Les géants de l’industrie de la viande sont de plus en plus tenus de rendre des comptes pour des allégations de désinformation concernant leur impact environnemental. Récemment, deux accords majeurs ont été conclus, mettant en lumière une stratégie de communication jugée trompeuse et une résistance à toute réglementation contraignante.
Lundi, Tyson Foods, le premier producteur de viande aux États-Unis, a accepté de renoncer à la commercialisation de sa gamme de bœuf présenté comme « respectueux du climat » et à son objectif de « zéro émission nette » d’ici 2050. Cet accord fait suite à une action en justice intentée par l’Environmental Working Group (EWG), une organisation à but non lucratif qui accusait Tyson d’induire les consommateurs en erreur. La production de viande et de produits laitiers est l’une des sources majeures de gaz à effet de serre, contribuant à hauteur de 14,5 à 19 % des émissions mondiales, une part importante provenant de l’élevage bovin.
En vertu de cet accord, Tyson s’engage à ne pas formuler de telles allégations environnementales pendant cinq ans, et toute nouvelle affirmation devra être validée par des experts indépendants. « Cet accord renforce le principe selon lequel les consommateurs ont droit à l’honnêteté et à la responsabilité de la part des entreprises qui façonnent notre système alimentaire », a déclaré Caroline Leary, directrice juridique et des opérations de l’EWG, dans un communiqué.
Il y a moins de deux semaines, JBS, le plus grand groupe de viande au monde, basé au Brésil, a également conclu un accord similaire. Sa filiale américaine a versé 1,1 million de dollars (environ 1 million d’euros) pour régler une plainte déposée par la procureure générale de l’État de New York, Letitia James, concernant ses promesses d’atteindre la neutralité carbone d’ici 2040. Une publicité pleine page parue dans le New York Times en 2021 affirmait ainsi : « Du bacon, des ailes de poulet et des steaks à émissions nettes nulles. C’est possible. »
Les termes de l’accord contraignent désormais JBS à présenter le « zéro net » comme un objectif ou une ambition, plutôt que comme un engagement ferme. « Cet accord ne constitue pas un aveu de faute, et JBS USA reste déterminé à promouvoir une agriculture durable », a déclaré un porte-parole de JBS.

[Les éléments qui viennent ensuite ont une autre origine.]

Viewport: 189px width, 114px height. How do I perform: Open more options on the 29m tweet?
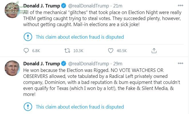[x=180, y=63]
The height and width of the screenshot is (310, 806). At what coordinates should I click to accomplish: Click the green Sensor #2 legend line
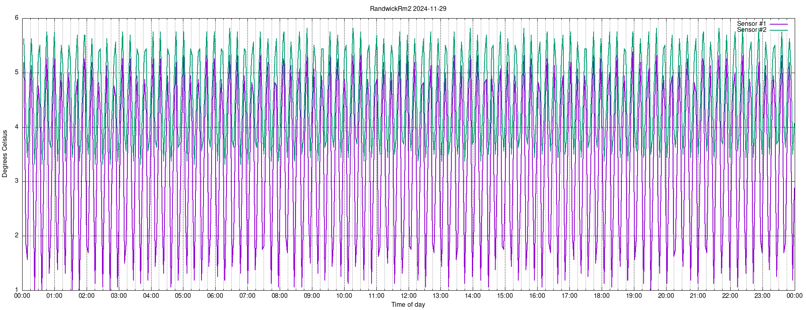point(779,30)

Ces accords interviennent alors que deux chercheurs en environnement dénoncent une forme de « pollution épistémique », qui influence « ce que nous savons, comprenons et croyons » concernant l’empreinte climatique de la viande. Cette désinformation a des effets concrets : les sondages montrent que le public sous-estime largement l’impact environnemental de l’élevage.
Au-delà de ces règlements, l’industrie de la viande continue de faire pression pour influencer les politiques environnementales. Lors de la COP28, la conférence climatique annuelle des Nations unies qui s’est tenue à Belém, au Brésil, en décembre, plus de 50 000 personnes se sont réunies pour évaluer l’état du climat et s’engager à réduire les émissions. Si la conférence s’est principalement concentrée sur les combustibles fossiles, l’alimentation et l’agriculture, responsables d’environ un tiers des émissions mondiales liées au réchauffement climatique, ont également été au centre des discussions.

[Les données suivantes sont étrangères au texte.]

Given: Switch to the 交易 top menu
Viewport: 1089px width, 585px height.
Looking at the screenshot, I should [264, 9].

JBS a joué un rôle de premier plan en coordonnant les efforts de l’industrie pour élaborer des recommandations en matière de politique environnementale destinées aux gouvernements. Sans surprise, ces recommandations ne préconisent pas de réglementations strictes visant à réduire la consommation de viande, mais plutôt des programmes volontaires de développement durable, assortis de subventions publiques. En d’autres termes, l’industrie propose de « nettoyer sa pollution, mais seulement si les gouvernements paient la facture ».
Cette approche volontaire est une stratégie bien rodée pour l’industrie de la viande depuis des décennies. Elle a permis d’éviter des réformes significatives concernant les méthodes de production et les habitudes alimentaires, tant au niveau international qu’aux États-Unis, où les lois environnementales exemptent souvent, totalement ou partiellement, les exploitations agricoles intensives.
L’industrie exerce une influence considérable sur les politiques grâce à des investissements massifs dans le lobbying, les dons aux politiciens, et la diffusion d’informations biaisées. Elle se présente également comme un réseau de petits agriculteurs indépendants, alors qu’en réalité, une poignée de grands groupes contrôlent une part importante du marché.
Les récents accords conclus à la suite de poursuites judiciaires représentent une brèche dans cette armure et démontrent que l’industrie a du mal à justifier ses affirmations les plus audacieuses lorsqu’elle est mise au défi. Un débat public honnête sur les conséquences environnementales et éthiques de la consommation de viande ne pourra émerger que si davantage d’acteurs de la société civile se mobilisent pour dénoncer la désinformation.